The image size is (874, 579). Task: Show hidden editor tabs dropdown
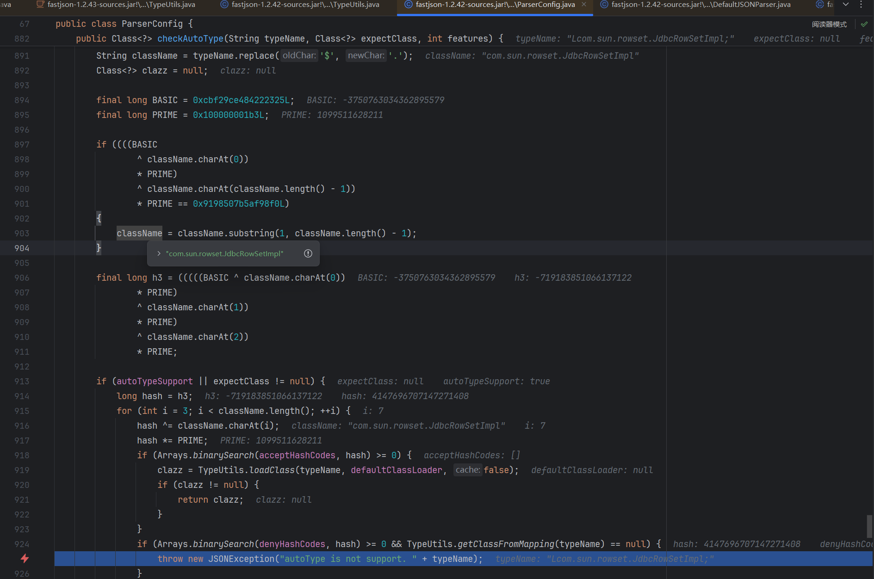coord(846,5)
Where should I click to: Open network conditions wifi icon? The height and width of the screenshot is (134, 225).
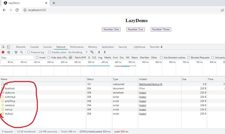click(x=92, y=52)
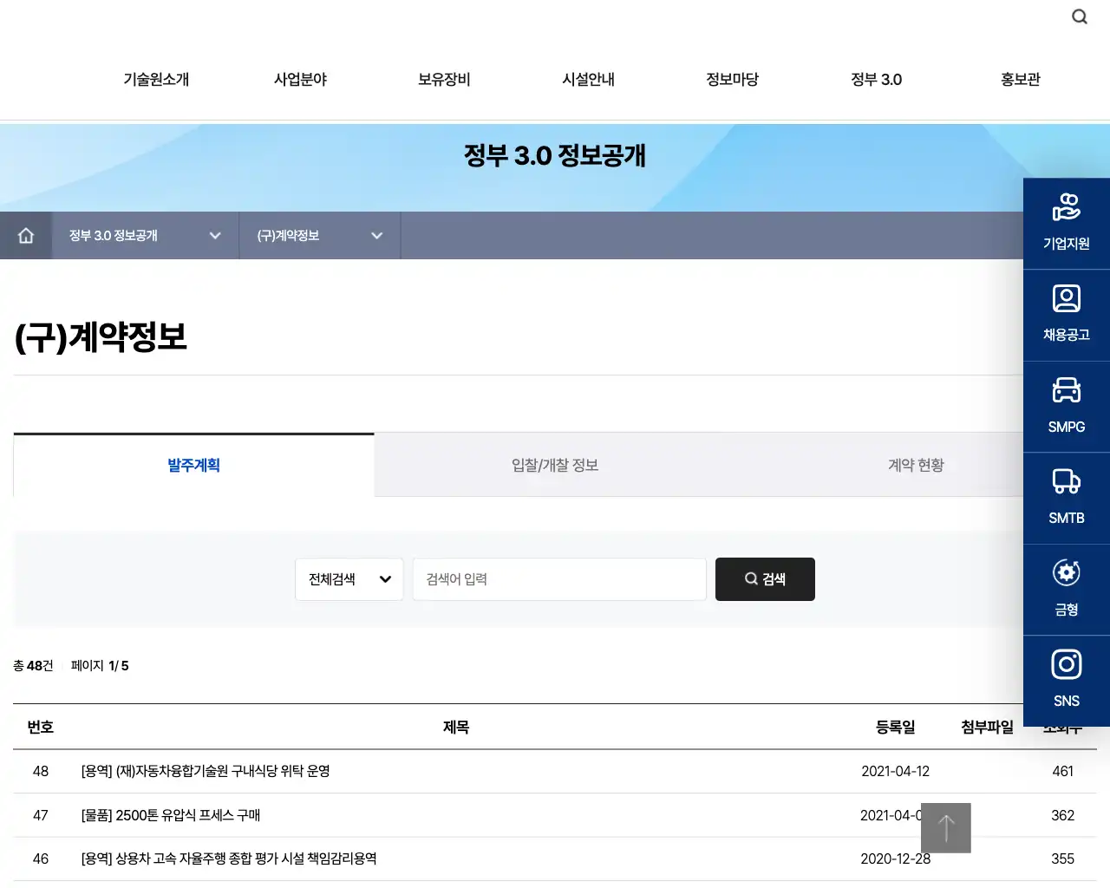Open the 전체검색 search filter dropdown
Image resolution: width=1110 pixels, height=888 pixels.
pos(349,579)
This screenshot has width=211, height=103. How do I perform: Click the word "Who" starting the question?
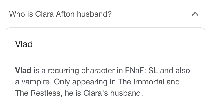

_EXERCISE_. Restate word for word the lines from the one holding "Where should I" down through the last line of the records above, and do not include the pictures.

_TASK RESULT_.
Where should I click to: Open network conditions wifi icon? The height and width of the screenshot is (134, 225).
click(x=92, y=52)
Open the 전체검색 search filter dropdown
Image resolution: width=1110 pixels, height=888 pixels.
pos(349,579)
This screenshot has width=211, height=103. How do I perform: Click the word "Who" starting the question?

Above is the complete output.